### EXCERPTED DATA ###

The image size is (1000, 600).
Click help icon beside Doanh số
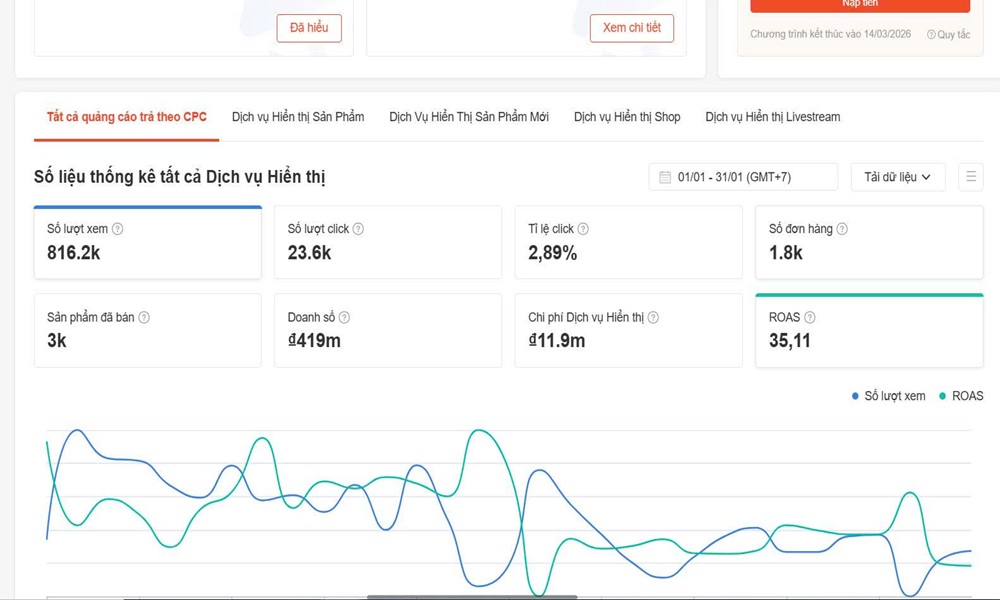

###
### EXCERPTED DATA ###

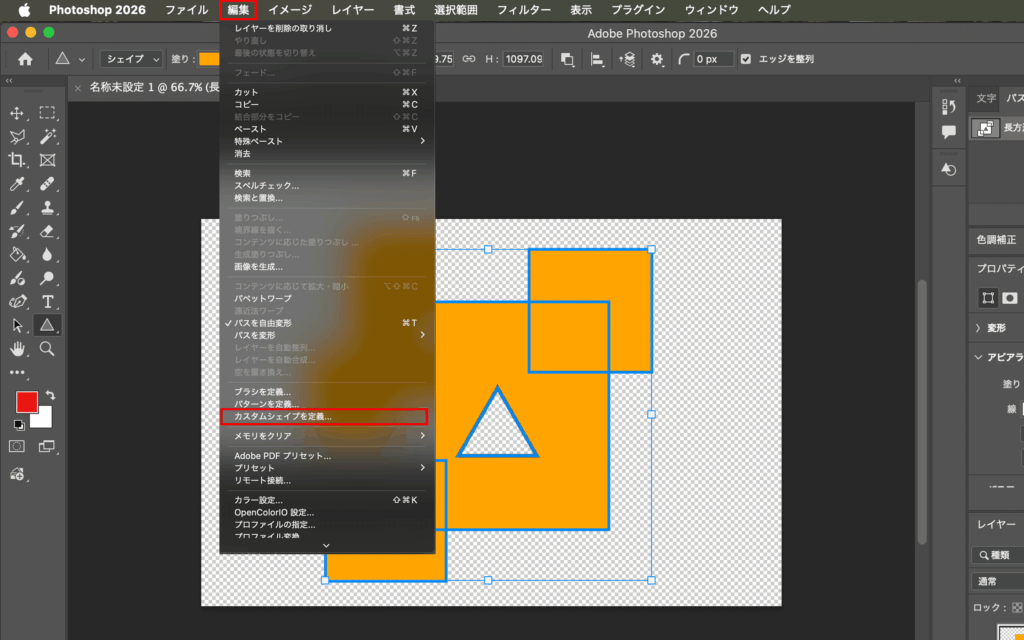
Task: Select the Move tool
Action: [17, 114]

###
### EXCERPTED DATA ###

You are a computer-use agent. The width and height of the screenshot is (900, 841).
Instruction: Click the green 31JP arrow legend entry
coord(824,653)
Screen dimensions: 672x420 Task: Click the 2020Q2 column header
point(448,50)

###

THE PROBLEM: Your answer should be the lines above from the one containing "The image size is (1000, 600)." through the one containing "Click help icon beside Doanh số", copied exactly and with both ends kept.

RESPONSE TO THIS TASK:
The image size is (1000, 600).
Click help icon beside Doanh số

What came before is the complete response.